In Figure, we showed only the case of HFMD. As shown in Table, the prediction power for HFMD was the worst, although the two lines inFigure were apparently very similar. The figures for other diseases than HFMD should show two more closed two lines. Consequently, it may be difficult to recognize the difference between the two lines: therefore, it might not be informative. For that reason, we omit figures for other diseases.
No similar study has been reported in the relevant literature because no nationwide real-time surveillance system is comparable in preciseness to national official surveillances in any countries. An exceptional study had been conducted in Taiwan  , which used information from emergency department in nationwide and daily. However this Taiwan study did not compare it to national official surveillance and did not show prediction power in information from the emergency department.
This study had some limitations. First, we showed some prediction power of PS for NOSSID, but we confirmed it only at nationwide level. However we need information at a more local level, such as that of a prefecture or city.
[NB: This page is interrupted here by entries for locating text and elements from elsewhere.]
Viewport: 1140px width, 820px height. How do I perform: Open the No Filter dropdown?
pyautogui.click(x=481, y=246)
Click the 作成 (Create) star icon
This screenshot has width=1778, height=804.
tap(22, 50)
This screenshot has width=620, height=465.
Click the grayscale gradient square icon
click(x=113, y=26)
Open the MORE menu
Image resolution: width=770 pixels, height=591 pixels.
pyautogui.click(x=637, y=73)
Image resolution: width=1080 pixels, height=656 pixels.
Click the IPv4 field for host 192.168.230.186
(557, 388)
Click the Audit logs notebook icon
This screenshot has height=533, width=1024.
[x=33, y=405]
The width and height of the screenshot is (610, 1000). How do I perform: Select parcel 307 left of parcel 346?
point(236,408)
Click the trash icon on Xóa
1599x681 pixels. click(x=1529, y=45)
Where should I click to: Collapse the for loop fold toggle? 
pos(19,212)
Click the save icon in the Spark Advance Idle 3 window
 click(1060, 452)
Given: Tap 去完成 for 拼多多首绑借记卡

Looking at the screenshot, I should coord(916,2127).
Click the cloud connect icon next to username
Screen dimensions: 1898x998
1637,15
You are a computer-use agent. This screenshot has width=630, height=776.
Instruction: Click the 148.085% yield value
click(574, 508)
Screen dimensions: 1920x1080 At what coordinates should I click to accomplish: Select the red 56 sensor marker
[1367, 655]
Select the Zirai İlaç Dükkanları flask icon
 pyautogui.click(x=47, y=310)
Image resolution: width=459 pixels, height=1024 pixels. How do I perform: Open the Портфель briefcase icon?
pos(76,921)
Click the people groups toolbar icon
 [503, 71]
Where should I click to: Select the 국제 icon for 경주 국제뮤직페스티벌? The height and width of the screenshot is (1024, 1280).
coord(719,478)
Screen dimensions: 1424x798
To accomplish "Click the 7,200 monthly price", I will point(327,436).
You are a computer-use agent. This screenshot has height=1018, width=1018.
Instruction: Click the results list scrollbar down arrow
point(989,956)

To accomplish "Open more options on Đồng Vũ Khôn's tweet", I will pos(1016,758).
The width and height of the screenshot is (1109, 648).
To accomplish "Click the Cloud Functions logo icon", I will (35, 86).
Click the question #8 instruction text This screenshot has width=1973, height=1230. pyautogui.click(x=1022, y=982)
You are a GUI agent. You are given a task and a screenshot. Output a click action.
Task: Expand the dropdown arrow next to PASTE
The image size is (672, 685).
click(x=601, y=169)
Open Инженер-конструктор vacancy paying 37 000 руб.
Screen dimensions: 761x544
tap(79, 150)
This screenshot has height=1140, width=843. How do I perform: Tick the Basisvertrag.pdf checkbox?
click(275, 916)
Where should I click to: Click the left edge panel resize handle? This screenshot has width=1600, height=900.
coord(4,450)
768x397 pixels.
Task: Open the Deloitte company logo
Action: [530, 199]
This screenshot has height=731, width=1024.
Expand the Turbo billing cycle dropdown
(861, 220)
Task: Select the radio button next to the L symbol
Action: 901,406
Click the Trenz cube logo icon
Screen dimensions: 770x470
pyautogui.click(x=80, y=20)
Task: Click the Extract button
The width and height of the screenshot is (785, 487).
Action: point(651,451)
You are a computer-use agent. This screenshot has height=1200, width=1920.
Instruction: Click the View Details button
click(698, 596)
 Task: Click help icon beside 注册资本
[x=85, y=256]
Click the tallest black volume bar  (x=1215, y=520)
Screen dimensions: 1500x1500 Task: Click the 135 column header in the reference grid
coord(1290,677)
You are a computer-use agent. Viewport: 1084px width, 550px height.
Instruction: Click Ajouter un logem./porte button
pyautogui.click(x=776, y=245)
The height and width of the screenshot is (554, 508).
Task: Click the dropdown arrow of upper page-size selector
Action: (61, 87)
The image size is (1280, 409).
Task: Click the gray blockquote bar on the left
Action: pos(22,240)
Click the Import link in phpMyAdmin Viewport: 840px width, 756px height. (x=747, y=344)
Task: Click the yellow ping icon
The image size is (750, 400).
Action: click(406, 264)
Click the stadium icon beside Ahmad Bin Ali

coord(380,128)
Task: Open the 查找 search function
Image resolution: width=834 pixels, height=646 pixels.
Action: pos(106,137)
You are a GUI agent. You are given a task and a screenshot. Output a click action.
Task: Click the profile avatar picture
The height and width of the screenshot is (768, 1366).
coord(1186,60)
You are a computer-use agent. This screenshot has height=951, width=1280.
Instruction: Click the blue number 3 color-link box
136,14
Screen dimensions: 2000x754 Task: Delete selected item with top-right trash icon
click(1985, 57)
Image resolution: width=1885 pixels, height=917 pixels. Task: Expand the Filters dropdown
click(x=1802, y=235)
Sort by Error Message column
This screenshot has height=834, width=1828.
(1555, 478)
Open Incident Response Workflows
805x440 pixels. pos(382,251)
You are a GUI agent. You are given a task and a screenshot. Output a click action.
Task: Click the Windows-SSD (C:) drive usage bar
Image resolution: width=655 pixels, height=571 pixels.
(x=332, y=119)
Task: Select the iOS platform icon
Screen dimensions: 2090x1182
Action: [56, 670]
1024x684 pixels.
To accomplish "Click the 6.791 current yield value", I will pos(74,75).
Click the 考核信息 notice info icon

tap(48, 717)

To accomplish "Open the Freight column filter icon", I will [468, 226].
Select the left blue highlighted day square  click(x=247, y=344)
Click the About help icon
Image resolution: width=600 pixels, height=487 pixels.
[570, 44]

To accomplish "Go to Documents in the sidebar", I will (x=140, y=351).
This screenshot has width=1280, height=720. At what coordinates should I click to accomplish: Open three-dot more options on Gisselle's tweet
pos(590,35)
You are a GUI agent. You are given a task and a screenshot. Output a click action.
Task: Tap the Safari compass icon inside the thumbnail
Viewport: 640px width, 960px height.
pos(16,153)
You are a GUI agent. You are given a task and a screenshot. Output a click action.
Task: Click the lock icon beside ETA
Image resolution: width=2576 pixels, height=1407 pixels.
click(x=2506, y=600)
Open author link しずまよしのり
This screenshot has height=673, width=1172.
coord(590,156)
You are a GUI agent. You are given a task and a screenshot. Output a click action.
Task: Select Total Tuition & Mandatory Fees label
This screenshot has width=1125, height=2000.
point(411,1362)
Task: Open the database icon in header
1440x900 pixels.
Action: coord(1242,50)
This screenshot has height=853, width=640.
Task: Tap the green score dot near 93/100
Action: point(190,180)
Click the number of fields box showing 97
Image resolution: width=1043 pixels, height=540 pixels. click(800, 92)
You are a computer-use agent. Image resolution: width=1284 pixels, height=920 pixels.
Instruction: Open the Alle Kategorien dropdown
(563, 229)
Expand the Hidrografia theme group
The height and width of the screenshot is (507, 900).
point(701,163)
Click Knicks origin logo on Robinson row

In general, prediction power in PS might decrease at the local level because the number of pharmacies participating in PS should be far smaller at a local level. Moreover, distribution of the number of pharmacies participated in PS probably reflects population distribution precisely. It might cause a variation in prediction power in PS by local area. Therefore, confirmation of prediction power in PS by prefecture or cities is anticipated as the next challenge.
Another limitation is that, although we proved some prediction power in PS in 7 - 10 days, we did not demonstrate the usefulness of such a short-term prediction. We must confirm its usefulness through operation of this system prospectively and by publishing it on a timely basis through a web site.
We examined the predictive power of PS information for common pediatric infectious diseases aside from influenza, varicella, and GI. Results demonstrated that the information from PS has sufficient predictive power for PCF, A-SP, ES, and mumps, with some predictive power for RS, EI, and herpangina. However, insufficient predictive power was shown for HFMD. For these diseases, we plan to provide incidence information to the public rapidly via the internet.